This delicious, moist low fat turkey meatloaf with fresh herbs is a simple, easy to make dinner idea the whole family will enjoy!
This low fat turkey meatloaf with a Mediterranean twist takes only 15 minutes to prepare! Most of the work is done in the oven so you can concentrate on making side dishes to serve along with the meatloaf.
When it comes to meat I often choose turkey as it’s lean, versatile and delicious. Despite the fact that turkey meat is low in fat this easy turkey meatloaf is moist and soft, not dry at all.
How to make moist meatloaf
Because fresh herbs are full of water they play an important role in helping to keep the meatloaf moist. The herbs are also the reason that this meatloaf shouldn’t be baked in a classic meatloaf tin. It would simply stew in the juices produced by the meat and herbs. As it is baked on a baking tray, the meatloaf has a nice thin crust on the outside while still being moist and tender on the inside.
I don’t recommend using dried instead of fresh herbs in this recipe. They would produce a tougher and dryer texture, not great in a meatloaf.

Data rows
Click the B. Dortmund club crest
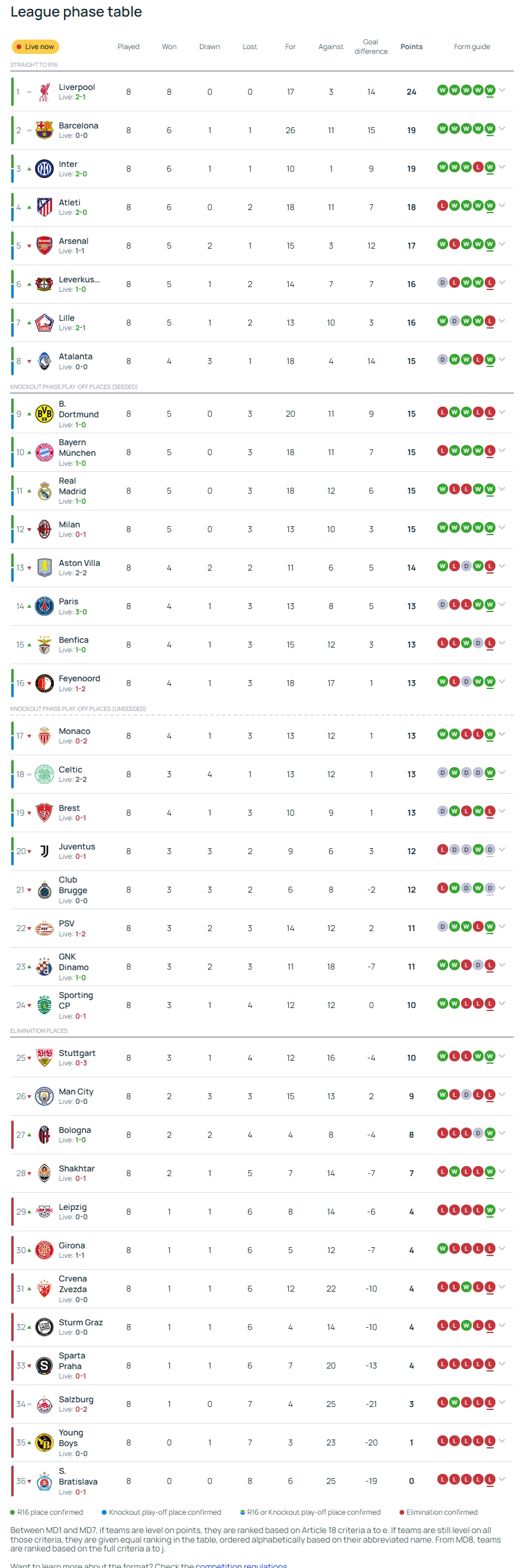The width and height of the screenshot is (525, 1568). tap(44, 414)
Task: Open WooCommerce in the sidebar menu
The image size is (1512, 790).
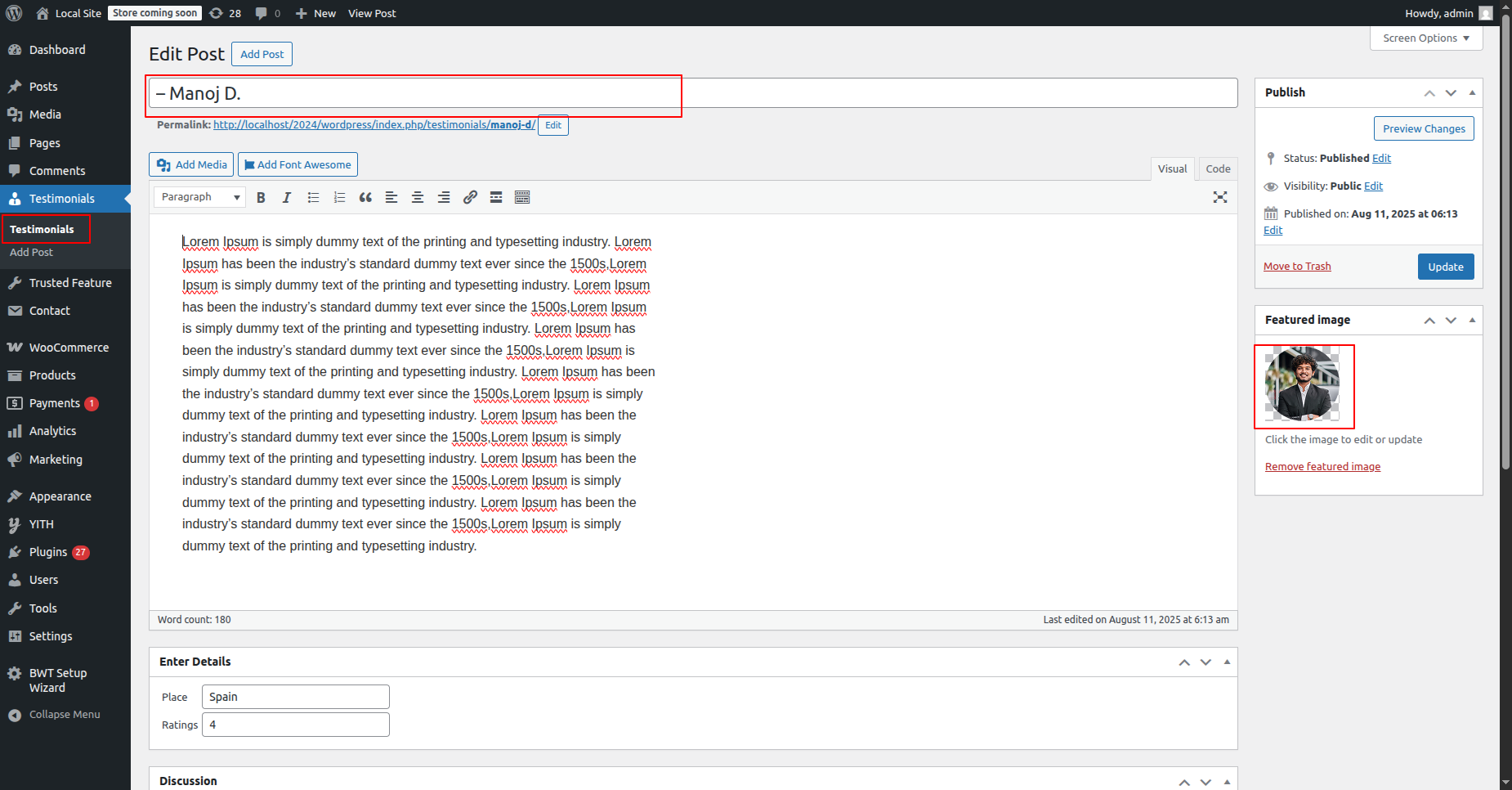Action: tap(69, 348)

Problems
• 1. From the turkey meatloaf text, list every quality it gives as a reason for often choosing turkey meat.
• 2. Repeat everything from "How to make" down to "on the inside." in the turkey meatloaf text, word for word.

Answer list
• 1.
- lean
- versatile
- delicious

• 2.
How to make moist meatloaf
Because fresh herbs are full of water they play an important role in helping to keep the meatloaf moist. The herbs are also the reason that this meatloaf shouldn’t be baked in a classic meatloaf tin. It would simply stew in the juices produced by the meat and herbs. As it is baked on a baking tray, the meatloaf has a nice thin crust on the outside while still being moist and tender on the inside.